From: Sébastien Dugué <sebastien.dugue@bull.net>

Make sure we only accept valid sigev_notify values in aio_setup_sigevent(),
namely SIGEV_NONE, SIGEV_THREAD_ID or SIGEV_SIGNAL.

Signed-off-by: Sébastien Dugué <sebastien.dugue@bull.net>
Cc: Laurent Vivier <laurent.vivier@bull.net>
Cc: Bharata B Rao <bharata@in.ibm.com>
Cc: Christoph Hellwig <hch@infradead.org>
Cc: Suparna Bhattacharya <suparna@in.ibm.com>
Cc: Zach Brown <zach.brown@oracle.com>
Cc: Oleg Nesterov <oleg@tv-sign.ru>
Cc: Badari Pulavarty <pbadari@us.ibm.com>
Cc: Benjamin LaHaise <bcrl@linux.intel.com>
Cc: Jean Pierre Dion <jean-pierre.dion@bull.net>
Signed-off-by: Andrew Morton <akpm@linux-foundation.org>
---

 fs/aio.c |    6 +++++-
 1 files changed, 5 insertions(+), 1 deletion(-)

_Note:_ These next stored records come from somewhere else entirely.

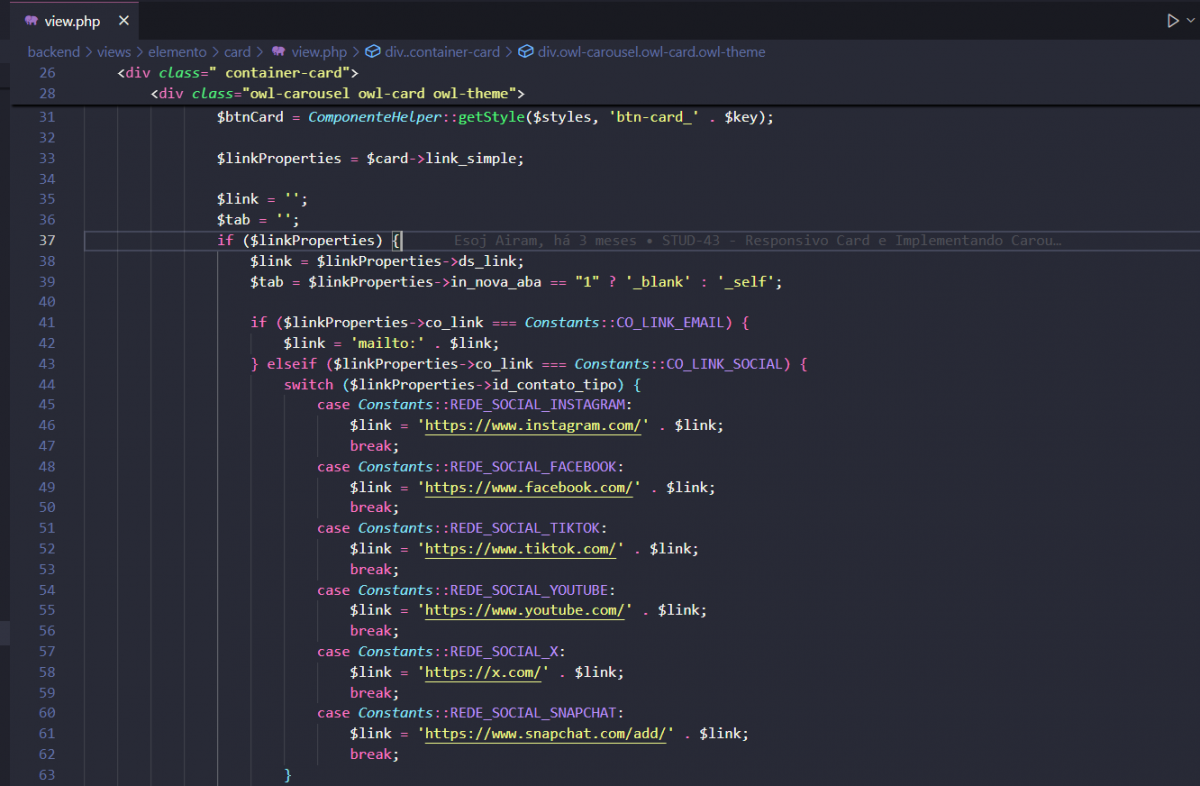Click the Instagram URL link in code

(x=532, y=425)
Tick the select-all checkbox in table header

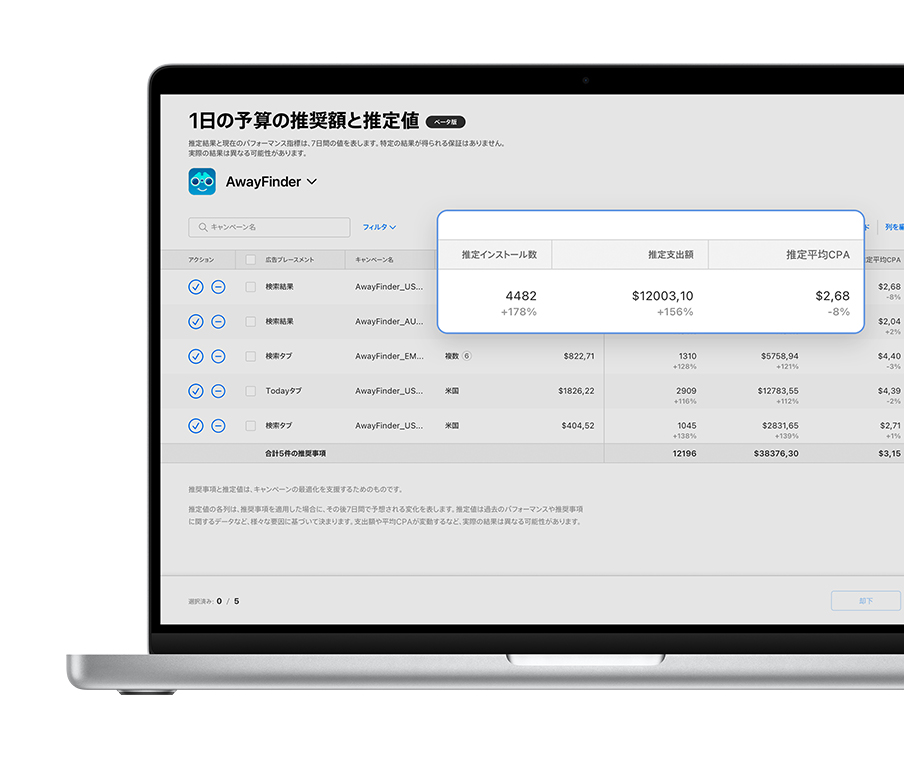[251, 260]
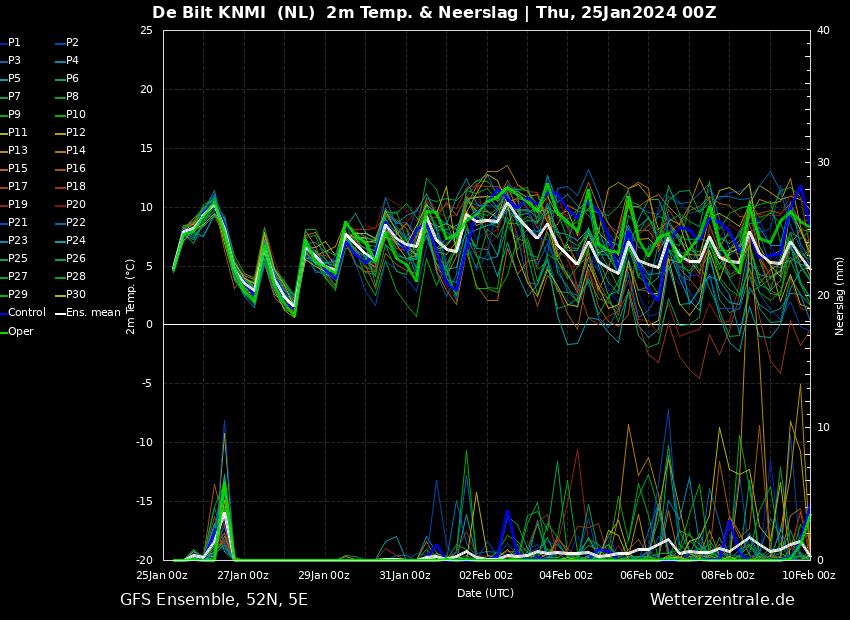Click the 31Jan 00Z date tick label
This screenshot has height=620, width=850.
point(404,575)
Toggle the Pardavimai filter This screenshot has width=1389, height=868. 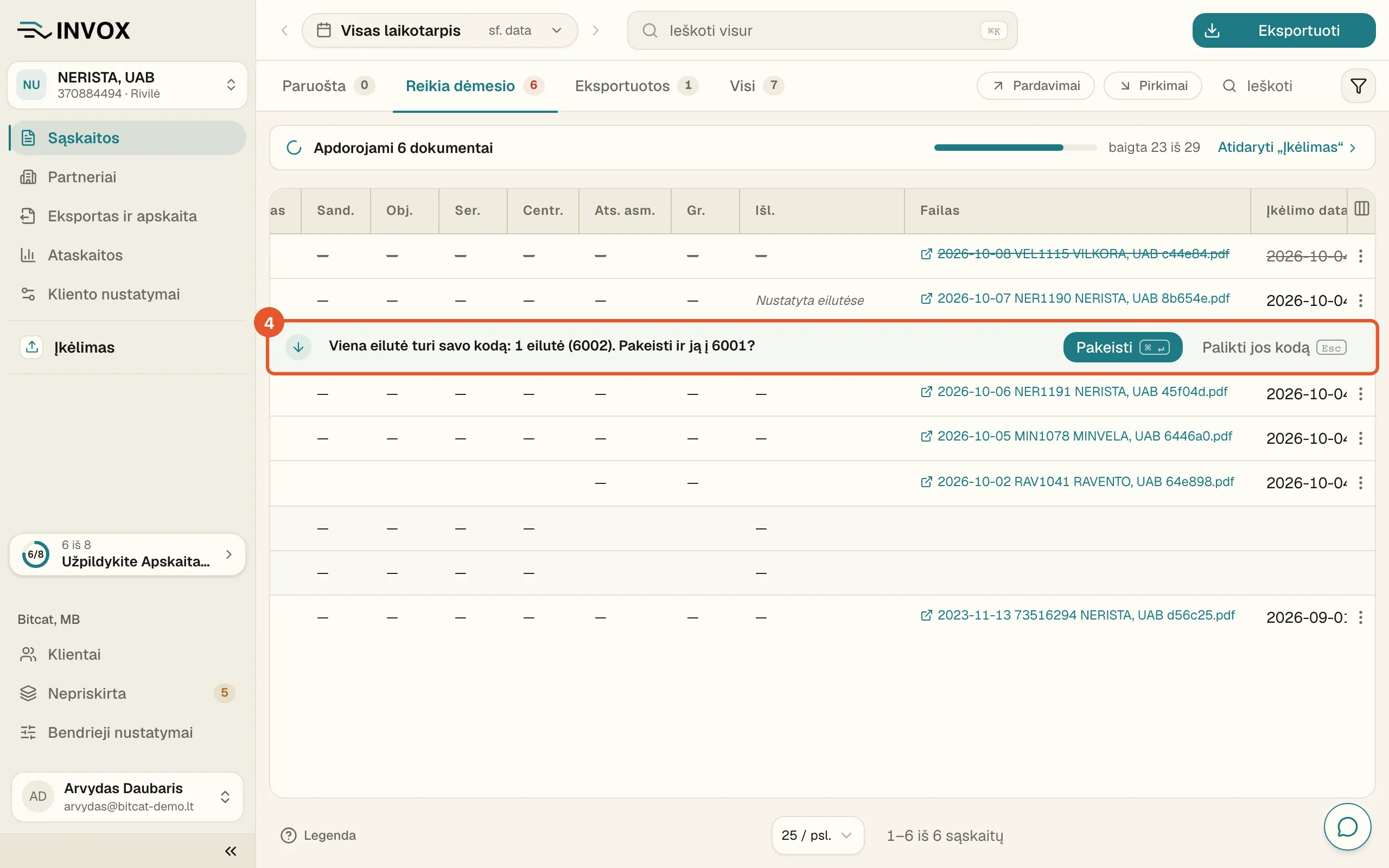1035,86
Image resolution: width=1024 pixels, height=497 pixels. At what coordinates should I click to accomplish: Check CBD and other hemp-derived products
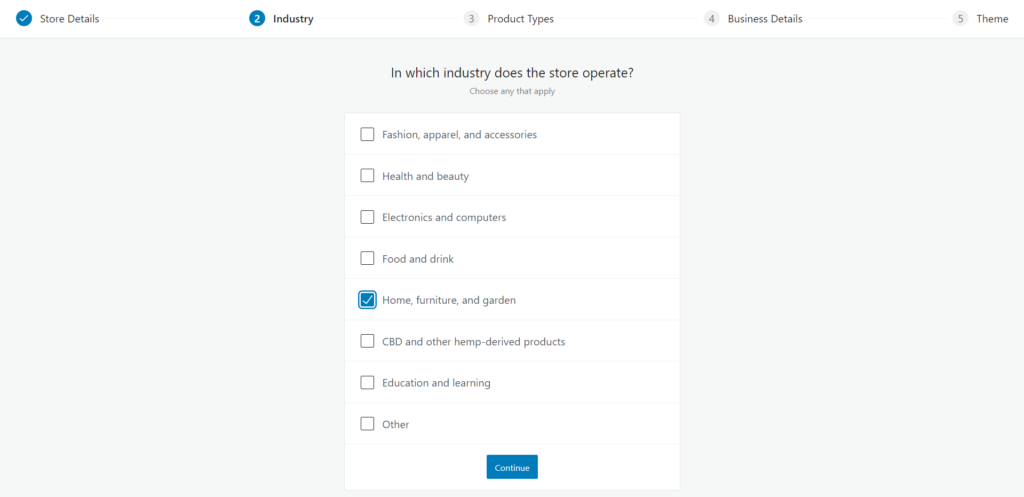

diff -puN fs/aio.c~aio-completion-signal-notification-fix fs/aio.c
--- a/fs/aio.c~aio-completion-signal-notification-fix
+++ a/fs/aio.c
@@ -938,7 +938,7 @@ static int aio_send_signal(struct aio_no
 	info->si_uid = 0;
 	info->si_value = notify->value;
 
-	if (notify->notify & SIGEV_THREAD_ID)
+	if (notify->notify == SIGEV_THREAD_ID)
 		ret = send_sigqueue(notify->signo, sigq, notify->target);
 	else
 		ret = send_group_sigqueue(notify->signo, sigq, notify->target);
@@ -958,6 +958,10 @@ static long aio_setup_sigevent(struct ai
 	if (event.sigev_notify == SIGEV_NONE)
 		return 0;
 
+	if (event.sigev_notify != SIGEV_SIGNAL &&
+	    event.sigev_notify != SIGEV_THREAD_ID)
+		return -EINVAL;
+
 	notify->notify = event.sigev_notify;
 	notify->signo = event.sigev_signo;
 	notify->value = event.sigev_value;
_